> [Stored data]:

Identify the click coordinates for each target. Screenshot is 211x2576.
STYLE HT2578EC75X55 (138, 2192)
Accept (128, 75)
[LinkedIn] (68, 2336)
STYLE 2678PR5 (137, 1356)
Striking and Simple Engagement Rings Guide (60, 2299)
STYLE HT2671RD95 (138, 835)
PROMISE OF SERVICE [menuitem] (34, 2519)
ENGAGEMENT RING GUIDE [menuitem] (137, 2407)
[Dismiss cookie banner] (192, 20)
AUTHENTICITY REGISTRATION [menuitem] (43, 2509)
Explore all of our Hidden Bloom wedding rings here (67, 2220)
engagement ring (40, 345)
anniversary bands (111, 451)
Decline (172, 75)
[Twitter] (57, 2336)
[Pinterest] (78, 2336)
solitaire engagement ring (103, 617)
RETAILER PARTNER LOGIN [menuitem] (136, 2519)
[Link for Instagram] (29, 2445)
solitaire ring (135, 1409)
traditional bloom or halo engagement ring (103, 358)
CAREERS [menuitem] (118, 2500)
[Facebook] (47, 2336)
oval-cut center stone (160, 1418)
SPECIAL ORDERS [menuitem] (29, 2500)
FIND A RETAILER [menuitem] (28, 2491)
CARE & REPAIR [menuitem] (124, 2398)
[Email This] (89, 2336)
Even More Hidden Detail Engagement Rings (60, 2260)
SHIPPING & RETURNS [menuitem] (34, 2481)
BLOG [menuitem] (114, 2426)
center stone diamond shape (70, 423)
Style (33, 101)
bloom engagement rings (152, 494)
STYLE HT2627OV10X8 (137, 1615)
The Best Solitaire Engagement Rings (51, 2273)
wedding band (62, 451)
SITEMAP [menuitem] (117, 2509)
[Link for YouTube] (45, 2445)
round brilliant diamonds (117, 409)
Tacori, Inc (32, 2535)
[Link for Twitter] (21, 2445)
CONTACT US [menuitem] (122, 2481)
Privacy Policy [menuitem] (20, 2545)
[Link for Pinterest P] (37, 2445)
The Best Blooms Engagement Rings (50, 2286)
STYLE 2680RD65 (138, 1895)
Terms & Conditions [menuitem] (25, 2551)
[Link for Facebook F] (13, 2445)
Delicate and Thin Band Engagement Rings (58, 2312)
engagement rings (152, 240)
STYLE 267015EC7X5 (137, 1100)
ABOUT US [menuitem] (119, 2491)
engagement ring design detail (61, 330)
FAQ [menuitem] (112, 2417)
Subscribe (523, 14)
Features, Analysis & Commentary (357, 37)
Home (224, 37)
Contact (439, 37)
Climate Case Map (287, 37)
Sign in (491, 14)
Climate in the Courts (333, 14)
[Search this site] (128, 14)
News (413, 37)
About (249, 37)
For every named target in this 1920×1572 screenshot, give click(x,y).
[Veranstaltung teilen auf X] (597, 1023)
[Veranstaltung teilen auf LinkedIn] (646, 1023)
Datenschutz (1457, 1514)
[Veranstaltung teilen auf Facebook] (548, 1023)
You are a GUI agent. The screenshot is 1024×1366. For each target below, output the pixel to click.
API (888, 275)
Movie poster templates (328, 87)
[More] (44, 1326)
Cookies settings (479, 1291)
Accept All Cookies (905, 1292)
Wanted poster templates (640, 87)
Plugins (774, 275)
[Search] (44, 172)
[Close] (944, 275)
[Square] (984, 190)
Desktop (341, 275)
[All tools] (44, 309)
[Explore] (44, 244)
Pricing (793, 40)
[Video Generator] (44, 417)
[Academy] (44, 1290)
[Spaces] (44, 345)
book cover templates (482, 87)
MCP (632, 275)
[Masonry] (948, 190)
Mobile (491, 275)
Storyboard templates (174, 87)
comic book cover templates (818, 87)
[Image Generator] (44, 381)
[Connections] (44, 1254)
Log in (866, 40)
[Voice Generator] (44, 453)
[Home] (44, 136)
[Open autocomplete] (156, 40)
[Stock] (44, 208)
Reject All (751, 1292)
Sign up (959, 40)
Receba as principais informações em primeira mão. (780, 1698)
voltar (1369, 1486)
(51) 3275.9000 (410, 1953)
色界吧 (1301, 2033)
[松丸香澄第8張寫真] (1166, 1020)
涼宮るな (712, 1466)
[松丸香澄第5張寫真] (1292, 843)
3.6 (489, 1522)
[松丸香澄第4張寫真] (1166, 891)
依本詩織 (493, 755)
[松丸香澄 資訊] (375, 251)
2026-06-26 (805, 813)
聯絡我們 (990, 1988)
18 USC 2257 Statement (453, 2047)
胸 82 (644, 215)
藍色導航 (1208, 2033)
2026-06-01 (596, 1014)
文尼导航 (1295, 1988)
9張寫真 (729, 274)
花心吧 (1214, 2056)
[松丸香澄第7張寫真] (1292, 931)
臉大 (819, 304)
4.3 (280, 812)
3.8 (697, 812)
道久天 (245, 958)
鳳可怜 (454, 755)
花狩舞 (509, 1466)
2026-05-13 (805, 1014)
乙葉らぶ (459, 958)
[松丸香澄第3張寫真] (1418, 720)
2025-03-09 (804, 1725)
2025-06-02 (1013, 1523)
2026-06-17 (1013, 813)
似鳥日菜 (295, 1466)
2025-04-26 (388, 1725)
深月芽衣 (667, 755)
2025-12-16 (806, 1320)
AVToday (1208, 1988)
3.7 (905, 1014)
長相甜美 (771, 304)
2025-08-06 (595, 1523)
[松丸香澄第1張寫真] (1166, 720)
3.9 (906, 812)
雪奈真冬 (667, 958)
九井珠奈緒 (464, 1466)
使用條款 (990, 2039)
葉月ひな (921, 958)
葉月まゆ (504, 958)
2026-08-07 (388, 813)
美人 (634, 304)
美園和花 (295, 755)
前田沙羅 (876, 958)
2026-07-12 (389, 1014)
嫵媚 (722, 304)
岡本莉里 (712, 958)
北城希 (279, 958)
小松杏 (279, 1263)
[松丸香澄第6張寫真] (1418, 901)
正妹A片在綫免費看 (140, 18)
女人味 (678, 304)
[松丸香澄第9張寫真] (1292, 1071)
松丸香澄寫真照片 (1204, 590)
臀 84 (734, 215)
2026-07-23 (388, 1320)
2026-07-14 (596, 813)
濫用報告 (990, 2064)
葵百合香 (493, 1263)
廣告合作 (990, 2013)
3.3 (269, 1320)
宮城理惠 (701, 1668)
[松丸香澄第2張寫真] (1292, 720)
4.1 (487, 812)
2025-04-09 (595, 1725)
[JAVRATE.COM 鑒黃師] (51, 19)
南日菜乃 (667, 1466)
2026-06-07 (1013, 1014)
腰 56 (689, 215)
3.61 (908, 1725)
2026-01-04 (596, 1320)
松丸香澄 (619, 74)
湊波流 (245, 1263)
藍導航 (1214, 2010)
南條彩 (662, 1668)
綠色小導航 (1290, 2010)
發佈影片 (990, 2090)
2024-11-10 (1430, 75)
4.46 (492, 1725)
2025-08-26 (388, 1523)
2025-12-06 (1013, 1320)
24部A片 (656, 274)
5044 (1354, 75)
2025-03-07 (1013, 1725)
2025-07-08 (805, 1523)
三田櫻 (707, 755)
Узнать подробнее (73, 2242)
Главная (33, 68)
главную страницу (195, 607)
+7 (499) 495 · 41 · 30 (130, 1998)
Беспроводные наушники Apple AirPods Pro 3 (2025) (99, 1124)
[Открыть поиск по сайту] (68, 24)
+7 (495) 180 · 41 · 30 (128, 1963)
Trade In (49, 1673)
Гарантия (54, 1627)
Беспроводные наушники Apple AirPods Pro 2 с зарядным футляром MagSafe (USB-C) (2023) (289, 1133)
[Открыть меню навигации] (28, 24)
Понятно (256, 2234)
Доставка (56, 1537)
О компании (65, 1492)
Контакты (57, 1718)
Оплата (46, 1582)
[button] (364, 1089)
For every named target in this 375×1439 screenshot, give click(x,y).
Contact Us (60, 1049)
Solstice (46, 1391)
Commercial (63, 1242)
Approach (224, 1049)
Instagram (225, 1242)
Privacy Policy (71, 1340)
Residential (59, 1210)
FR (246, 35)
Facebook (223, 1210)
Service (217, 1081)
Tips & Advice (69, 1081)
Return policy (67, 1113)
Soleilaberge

> [Task to complete]: Starting with the line above that holds "岡本莉里 (712, 958)" and stopping with the line that holds "30 (130, 1998)", reproduce each line exactly, omitting all other lines.

> [Finished task]:
岡本莉里 (712, 958)
北城希 (279, 958)
小松杏 (279, 1263)
[松丸香澄第6張寫真] (1418, 901)
正妹A片在綫免費看 (140, 18)
女人味 (678, 304)
[松丸香澄第9張寫真] (1292, 1071)
松丸香澄寫真照片 (1204, 590)
臀 84 (734, 215)
2026-07-23 (388, 1320)
2026-07-14 (596, 813)
濫用報告 (990, 2064)
葵百合香 (493, 1263)
廣告合作 (990, 2013)
3.3 (269, 1320)
宮城理惠 (701, 1668)
[松丸香澄第2張寫真] (1292, 720)
4.1 (487, 812)
2025-04-09 (595, 1725)
[JAVRATE.COM 鑒黃師] (51, 19)
南日菜乃 (667, 1466)
2026-06-07 (1013, 1014)
腰 56 (689, 215)
3.61 (908, 1725)
2026-01-04 (596, 1320)
松丸香澄 (619, 74)
湊波流 (245, 1263)
藍導航 (1214, 2010)
南條彩 (662, 1668)
綠色小導航 (1290, 2010)
發佈影片 (990, 2090)
2024-11-10 (1430, 75)
4.46 (492, 1725)
2025-08-26 (388, 1523)
2025-12-06 (1013, 1320)
24部A片 (656, 274)
5044 (1354, 75)
2025-03-07 (1013, 1725)
2025-07-08 (805, 1523)
三田櫻 (707, 755)
Узнать подробнее (73, 2242)
Главная (33, 68)
главную страницу (195, 607)
+7 (499) 495 · 41 · 30 (130, 1998)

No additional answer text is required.